Consequently, it remains uncertain when or if the new administration 
will choose to implement this plan, and if so, with what modifications. 

CDC Had 13 Infection Control and Prevention Guidelines Containing 
Almost 1,200 Recommended Practices, and HHS's Action Plan Includes Some 
Prioritized Practices to Promote Implementation: 

In March 2008, we reported that CDC had 13 guidelines for hospitals on 
infection control and prevention, and in these guidelines CDC 
recommended almost 1,200 practices for implementation to prevent HAIs 
and related adverse events.[Footnote 19] (See table 1.) CDC's infection 
control and prevention guidelines set forth recommended practices, 
summarize the applicable scientific evidence and research, and contain 
contextual information and citations for relevant studies and 
literature. Most of CDC's infection control and prevention guidelines 
are developed in conjunction with HICPAC, an advisory body created in 
1992 by the Secretary of HHS. CDC publishes the final guidelines in its 
Morbidity and Mortality Weekly Report, on its Web site, or through a 
professional journal. 

Table 1: CDC's Infection Control and Prevention Guidelines, with Number 
of Recommended Practices, Issued between 1981 and 2007: 

1; 
Guideline (issue date): Guideline for Prevention of Catheter- 
associated Urinary Tract Infections (1981); 
Total number of recommended practices: 24. 

2; 
Guideline (issue date): Guideline for Infection Control in Health Care 
Personnel (1998); 
Total number of recommended practices: 183. 

3; 
Guideline (issue date): Guideline for Prevention of Surgical Site 
Infection (1999); 
Total number of recommended practices: 63. 

4; 
Guideline (issue date): Guidelines for Preventing Opportunistic 
Infections among Hematopoietic Stem Cell Transplant Recipients (2000); 
Total number of recommended practices: [A]. 

5; 
Guideline (issue date): Guidelines for the Prevention of Intravascular 
Catheter-Related Infections (2002); 
Total number of recommended practices: 111. 

6; 
Guideline (issue date): Guideline for Hand Hygiene in Health-Care 
Settings (2002); 
Total number of recommended practices: 42. 

7; 
Guideline (issue date): Recommendations for Using Smallpox Vaccine in a 
Pre-Event Vaccination Program (2003); 
Total number of recommended practices: [B]. 

8; 
Guideline (issue date): Guidelines for Environmental Infection Control 
in Health-Care Facilities (2003); 
Total number of recommended practices: 329. 

9; 
Guideline (issue date): Guidelines for Preventing Health-Care- 
Associated Pneumonia (2003); 
Total number of recommended practices: 208. 

10; 
Guideline (issue date): Guidelines for Preventing the Transmission of 
Mycobacterium Tuberculosis in Health-Care Settings (2005); 
Total number of recommended practices: [B]. 

11; 
Guideline (issue date): Influenza Vaccination of Health-Care Personnel 
(2006); 
Total number of recommended practices: [6]. 

12; 
Guideline (issue date): Management of Multidrug-Resistant Organisms in 
Healthcare Settings (2006); 
Total number of recommended practices: 80. 

13; 
Guideline (issue date): Guideline for Isolation Precautions: Preventing 
Transmission of Infectious Agents in Healthcare Settings (2007); 
Total number of recommended practices: 152. 

Total: 
Total number of recommended practices: 1,198. 

Source: [hyperlink, http://www.gao.gov/products/GAO-08-283]. 

[A] For the purpose of this table, we do not include a count of the 
recommended practices in this guideline because the guideline is 
targeted to a specific patient population that not all hospitals treat. 
However, for the hospitals that do treat such patients, this guideline 
provides at least another 164 recommended practices. 

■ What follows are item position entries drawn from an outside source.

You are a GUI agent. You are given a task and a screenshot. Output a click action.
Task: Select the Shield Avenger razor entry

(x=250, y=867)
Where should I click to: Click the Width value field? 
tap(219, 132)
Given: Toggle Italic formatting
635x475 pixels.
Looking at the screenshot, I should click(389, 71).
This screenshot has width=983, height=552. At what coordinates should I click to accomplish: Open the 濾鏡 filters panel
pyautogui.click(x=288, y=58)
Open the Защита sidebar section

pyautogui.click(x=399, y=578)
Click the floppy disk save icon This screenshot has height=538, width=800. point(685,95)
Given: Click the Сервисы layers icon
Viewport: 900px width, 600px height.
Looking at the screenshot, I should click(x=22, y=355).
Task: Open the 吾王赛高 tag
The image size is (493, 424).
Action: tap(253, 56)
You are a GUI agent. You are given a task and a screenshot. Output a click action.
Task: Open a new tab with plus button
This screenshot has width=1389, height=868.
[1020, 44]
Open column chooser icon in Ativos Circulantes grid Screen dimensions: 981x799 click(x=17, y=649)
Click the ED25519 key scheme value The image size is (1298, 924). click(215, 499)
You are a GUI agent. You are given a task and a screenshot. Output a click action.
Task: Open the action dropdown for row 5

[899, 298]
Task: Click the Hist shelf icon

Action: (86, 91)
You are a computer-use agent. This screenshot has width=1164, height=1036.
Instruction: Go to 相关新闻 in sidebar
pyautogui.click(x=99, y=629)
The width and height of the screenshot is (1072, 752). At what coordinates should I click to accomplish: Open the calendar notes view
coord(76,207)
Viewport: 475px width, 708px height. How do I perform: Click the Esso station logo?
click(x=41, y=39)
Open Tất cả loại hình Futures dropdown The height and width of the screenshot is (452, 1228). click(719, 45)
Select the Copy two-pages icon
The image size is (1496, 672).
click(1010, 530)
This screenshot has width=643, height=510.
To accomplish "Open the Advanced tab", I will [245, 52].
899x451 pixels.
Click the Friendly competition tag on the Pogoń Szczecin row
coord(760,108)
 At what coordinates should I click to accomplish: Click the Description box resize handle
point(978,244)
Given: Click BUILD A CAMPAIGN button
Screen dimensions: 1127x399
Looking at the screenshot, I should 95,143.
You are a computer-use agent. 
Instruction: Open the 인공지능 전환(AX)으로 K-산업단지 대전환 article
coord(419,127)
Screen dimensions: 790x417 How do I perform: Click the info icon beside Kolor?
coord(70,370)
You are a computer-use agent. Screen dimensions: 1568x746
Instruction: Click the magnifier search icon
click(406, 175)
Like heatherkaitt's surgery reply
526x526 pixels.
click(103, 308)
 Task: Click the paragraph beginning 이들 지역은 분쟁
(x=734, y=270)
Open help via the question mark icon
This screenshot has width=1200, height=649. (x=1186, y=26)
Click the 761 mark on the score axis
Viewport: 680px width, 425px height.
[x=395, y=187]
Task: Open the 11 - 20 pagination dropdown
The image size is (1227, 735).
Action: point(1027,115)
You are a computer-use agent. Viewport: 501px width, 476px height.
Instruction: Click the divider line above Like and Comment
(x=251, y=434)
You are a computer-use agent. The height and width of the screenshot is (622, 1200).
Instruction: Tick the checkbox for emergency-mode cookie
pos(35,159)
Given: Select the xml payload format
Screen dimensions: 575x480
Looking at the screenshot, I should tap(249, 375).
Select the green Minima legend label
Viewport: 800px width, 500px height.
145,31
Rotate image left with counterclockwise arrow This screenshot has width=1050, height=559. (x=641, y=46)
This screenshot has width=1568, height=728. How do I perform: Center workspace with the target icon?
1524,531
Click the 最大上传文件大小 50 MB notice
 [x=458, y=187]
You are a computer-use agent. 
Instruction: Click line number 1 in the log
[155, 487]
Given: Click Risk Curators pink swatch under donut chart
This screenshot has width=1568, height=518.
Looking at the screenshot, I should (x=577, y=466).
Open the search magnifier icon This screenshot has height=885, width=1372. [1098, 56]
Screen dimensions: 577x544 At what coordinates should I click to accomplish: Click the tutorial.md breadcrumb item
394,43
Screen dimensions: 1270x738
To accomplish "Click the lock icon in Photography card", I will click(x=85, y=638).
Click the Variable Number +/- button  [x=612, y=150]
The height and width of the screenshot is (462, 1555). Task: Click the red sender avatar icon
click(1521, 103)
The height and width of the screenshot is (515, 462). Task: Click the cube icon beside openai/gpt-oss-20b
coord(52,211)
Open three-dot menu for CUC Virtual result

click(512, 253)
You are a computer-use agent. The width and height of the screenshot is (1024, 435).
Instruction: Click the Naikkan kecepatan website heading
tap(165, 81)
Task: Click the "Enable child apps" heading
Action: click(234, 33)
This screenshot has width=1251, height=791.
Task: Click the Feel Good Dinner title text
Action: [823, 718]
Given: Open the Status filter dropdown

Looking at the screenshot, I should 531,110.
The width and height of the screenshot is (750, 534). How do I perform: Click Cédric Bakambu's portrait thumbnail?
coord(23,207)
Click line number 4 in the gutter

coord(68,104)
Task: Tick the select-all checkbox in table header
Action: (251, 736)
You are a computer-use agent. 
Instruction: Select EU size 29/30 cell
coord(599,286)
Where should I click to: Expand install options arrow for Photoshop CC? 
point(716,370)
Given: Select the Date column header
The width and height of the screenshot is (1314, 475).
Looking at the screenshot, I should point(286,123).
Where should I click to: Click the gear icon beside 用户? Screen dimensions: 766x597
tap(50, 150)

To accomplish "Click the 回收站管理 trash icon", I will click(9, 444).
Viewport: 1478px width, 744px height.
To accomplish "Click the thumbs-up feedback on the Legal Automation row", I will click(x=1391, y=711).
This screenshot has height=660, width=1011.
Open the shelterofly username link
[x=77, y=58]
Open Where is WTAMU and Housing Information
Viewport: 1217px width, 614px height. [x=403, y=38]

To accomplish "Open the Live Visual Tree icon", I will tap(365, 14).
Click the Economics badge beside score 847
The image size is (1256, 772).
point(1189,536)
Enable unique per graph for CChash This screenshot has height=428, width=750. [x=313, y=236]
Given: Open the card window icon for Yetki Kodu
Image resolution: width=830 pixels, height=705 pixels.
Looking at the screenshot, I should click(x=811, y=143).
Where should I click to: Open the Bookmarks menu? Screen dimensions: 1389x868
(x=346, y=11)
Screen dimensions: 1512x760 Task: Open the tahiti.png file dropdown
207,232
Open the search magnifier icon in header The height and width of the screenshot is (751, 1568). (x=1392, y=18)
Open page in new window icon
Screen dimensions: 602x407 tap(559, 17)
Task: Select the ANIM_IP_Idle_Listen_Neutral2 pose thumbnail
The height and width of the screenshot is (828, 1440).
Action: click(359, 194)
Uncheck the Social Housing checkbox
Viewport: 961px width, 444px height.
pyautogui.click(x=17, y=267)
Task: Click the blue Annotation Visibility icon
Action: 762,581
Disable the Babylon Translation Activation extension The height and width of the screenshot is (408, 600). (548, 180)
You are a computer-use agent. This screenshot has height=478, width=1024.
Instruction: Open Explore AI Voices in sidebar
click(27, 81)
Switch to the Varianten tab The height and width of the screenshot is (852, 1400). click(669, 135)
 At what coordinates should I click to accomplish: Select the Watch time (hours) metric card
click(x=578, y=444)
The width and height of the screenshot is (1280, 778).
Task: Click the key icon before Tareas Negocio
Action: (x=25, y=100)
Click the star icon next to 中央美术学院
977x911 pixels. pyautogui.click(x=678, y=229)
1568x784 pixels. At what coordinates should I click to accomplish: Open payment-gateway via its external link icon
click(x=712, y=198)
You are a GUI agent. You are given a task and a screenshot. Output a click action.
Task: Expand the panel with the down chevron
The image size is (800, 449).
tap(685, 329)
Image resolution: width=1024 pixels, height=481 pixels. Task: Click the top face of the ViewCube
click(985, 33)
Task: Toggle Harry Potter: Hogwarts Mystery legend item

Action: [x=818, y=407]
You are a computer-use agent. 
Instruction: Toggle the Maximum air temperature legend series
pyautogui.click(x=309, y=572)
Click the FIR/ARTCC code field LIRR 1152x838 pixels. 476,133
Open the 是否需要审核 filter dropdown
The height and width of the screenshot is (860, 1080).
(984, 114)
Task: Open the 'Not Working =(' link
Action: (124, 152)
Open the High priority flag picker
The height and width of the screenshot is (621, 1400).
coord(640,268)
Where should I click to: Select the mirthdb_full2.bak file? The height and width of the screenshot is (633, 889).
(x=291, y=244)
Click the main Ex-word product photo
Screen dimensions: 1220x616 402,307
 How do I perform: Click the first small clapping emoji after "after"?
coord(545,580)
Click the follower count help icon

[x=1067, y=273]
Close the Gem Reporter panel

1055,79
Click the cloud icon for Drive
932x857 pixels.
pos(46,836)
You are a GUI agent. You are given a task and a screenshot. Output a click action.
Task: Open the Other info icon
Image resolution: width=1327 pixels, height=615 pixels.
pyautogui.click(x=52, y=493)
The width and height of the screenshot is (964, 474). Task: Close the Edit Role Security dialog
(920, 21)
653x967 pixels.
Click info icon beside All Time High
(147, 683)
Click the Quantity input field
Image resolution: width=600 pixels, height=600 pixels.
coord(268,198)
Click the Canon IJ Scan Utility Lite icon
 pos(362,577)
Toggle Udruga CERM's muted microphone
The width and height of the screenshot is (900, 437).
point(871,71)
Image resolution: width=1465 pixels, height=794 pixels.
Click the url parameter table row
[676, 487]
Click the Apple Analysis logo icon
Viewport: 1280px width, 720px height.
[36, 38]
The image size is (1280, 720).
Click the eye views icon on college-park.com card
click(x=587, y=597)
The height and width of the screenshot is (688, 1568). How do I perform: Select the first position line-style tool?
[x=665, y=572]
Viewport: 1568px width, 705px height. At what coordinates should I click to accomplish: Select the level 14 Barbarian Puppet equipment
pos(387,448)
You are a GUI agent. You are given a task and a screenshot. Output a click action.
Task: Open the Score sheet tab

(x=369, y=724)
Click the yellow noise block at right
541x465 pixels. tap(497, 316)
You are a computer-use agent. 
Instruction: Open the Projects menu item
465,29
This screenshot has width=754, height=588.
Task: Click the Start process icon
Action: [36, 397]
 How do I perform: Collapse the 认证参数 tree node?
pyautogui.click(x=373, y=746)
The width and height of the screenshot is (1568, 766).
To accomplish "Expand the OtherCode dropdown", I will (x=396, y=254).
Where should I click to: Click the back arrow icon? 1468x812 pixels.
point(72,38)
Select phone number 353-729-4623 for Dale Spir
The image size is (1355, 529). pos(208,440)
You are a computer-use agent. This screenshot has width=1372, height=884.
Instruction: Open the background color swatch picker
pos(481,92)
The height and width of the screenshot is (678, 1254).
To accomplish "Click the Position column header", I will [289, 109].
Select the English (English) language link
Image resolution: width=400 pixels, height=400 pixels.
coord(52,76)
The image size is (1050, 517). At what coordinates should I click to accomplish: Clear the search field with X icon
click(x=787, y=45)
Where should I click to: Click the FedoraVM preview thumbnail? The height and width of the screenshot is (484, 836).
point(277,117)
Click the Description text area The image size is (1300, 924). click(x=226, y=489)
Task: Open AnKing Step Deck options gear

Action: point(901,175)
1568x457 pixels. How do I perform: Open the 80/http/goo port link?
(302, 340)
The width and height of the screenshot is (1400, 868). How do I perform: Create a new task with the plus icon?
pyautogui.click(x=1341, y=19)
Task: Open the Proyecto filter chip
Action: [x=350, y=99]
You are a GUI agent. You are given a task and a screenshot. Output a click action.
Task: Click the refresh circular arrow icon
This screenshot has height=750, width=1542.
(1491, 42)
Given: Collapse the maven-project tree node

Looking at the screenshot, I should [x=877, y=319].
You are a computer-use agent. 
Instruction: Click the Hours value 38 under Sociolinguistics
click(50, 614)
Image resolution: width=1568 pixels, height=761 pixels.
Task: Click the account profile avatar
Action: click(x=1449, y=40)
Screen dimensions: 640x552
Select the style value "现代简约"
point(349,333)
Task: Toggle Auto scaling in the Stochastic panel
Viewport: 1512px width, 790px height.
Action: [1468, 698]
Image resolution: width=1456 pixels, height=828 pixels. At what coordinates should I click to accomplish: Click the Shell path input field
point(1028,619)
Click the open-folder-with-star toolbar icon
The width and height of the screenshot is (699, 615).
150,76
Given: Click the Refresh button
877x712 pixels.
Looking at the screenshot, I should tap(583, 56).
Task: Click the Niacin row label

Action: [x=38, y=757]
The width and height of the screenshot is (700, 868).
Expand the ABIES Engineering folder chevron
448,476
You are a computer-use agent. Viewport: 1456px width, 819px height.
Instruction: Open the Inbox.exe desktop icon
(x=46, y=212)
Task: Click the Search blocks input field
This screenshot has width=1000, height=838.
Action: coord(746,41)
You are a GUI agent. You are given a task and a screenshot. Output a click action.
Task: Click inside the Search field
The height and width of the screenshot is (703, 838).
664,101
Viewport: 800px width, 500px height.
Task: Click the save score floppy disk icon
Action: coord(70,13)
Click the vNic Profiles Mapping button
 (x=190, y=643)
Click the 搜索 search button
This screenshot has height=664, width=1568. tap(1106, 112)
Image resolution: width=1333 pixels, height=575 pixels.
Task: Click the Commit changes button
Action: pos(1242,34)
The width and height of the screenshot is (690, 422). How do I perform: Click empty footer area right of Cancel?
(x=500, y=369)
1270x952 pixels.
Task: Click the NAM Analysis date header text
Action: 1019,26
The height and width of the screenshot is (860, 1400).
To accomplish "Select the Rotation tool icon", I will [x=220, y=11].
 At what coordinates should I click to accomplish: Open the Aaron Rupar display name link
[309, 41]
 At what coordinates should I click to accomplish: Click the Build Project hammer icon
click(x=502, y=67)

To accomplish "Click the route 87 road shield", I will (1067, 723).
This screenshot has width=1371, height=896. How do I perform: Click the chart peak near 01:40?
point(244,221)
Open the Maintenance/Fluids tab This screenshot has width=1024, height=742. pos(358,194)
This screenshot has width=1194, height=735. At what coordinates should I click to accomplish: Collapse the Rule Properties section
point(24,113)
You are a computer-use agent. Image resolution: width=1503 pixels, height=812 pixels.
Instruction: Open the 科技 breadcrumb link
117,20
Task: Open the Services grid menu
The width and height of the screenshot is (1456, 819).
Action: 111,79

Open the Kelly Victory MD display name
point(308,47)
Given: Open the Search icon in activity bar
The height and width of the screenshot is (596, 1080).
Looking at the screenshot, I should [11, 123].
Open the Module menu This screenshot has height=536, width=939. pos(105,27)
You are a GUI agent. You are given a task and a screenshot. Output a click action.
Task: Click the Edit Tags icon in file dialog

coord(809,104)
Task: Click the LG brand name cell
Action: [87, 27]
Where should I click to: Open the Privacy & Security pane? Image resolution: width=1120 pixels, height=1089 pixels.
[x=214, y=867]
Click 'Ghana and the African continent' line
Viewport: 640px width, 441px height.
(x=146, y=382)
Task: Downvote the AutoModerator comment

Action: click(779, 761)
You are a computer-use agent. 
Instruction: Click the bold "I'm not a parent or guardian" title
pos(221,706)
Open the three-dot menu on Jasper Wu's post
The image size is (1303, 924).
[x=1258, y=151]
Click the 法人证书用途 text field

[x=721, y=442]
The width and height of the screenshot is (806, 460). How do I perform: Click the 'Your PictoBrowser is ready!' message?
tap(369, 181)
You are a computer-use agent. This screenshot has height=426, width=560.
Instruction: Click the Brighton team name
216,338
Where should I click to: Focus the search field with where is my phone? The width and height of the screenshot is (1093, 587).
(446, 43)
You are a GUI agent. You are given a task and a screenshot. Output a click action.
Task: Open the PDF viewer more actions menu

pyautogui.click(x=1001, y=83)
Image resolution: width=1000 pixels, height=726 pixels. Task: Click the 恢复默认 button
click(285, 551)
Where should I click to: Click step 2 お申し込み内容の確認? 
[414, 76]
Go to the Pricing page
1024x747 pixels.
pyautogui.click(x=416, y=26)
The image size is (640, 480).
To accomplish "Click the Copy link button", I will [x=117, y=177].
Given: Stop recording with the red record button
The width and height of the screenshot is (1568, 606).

[B] The practices in these guidelines are not organized in a way that 
supports counting the total number of practices. 

[End of table] 

We found that CDC's guidelines covered such topics as prevention of 
catheter-associated urinary tract infections, prevention of surgical 
site infections, and hand hygiene. An example of a recommended practice 
in the hand hygiene guideline is the recommendation that health care 
workers decontaminate their hands before having direct contact with 
patients. Most of the practices were sorted into five categories--from 
strongly recommended for implementation to not recommended--primarily 
on the basis of the strength of the scientific evidence for each 
practice. Over 500 practices were strongly recommended. 

We also found that CDC and AHRQ had conducted some activities to 
promote implementation of recommended practices, such as disseminating 
the guidelines and providing research funds. However, these steps were 
not guided by a prioritization of recommended practices. Our March 2008 
report noted that one factor to consider in prioritization is strength 
of evidence, as CDC had done. In addition to strength of evidence, an 
AHRQ study identified other factors to consider in prioritizing 
recommended practices, such as costs and organizational obstacles. 
Furthermore, the efforts of the two agencies had not been coordinated. 
For example, we found that CDC and AHRQ independently examined various 
aspects of the evidence related to improving hand hygiene compliance, 
such as the selection of hand hygiene products and health care worker 
education. This could have been an opportunity for coordination. We 
found that no one in the HHS Office of the Secretary was responsible 
for coordinating infection control activities across HHS. The 
department subsequently established the Steering Committee for the 
Prevention of Healthcare-Associated Infections, with senior-level 
representation of HHS offices and operating divisions, to develop the 
HHS Action Plan. To facilitate implementation of recommended practices 
among health care organizations, the plan prioritized some recommended 
practices to address four of its six targeted HAIs.[Footnote 20] 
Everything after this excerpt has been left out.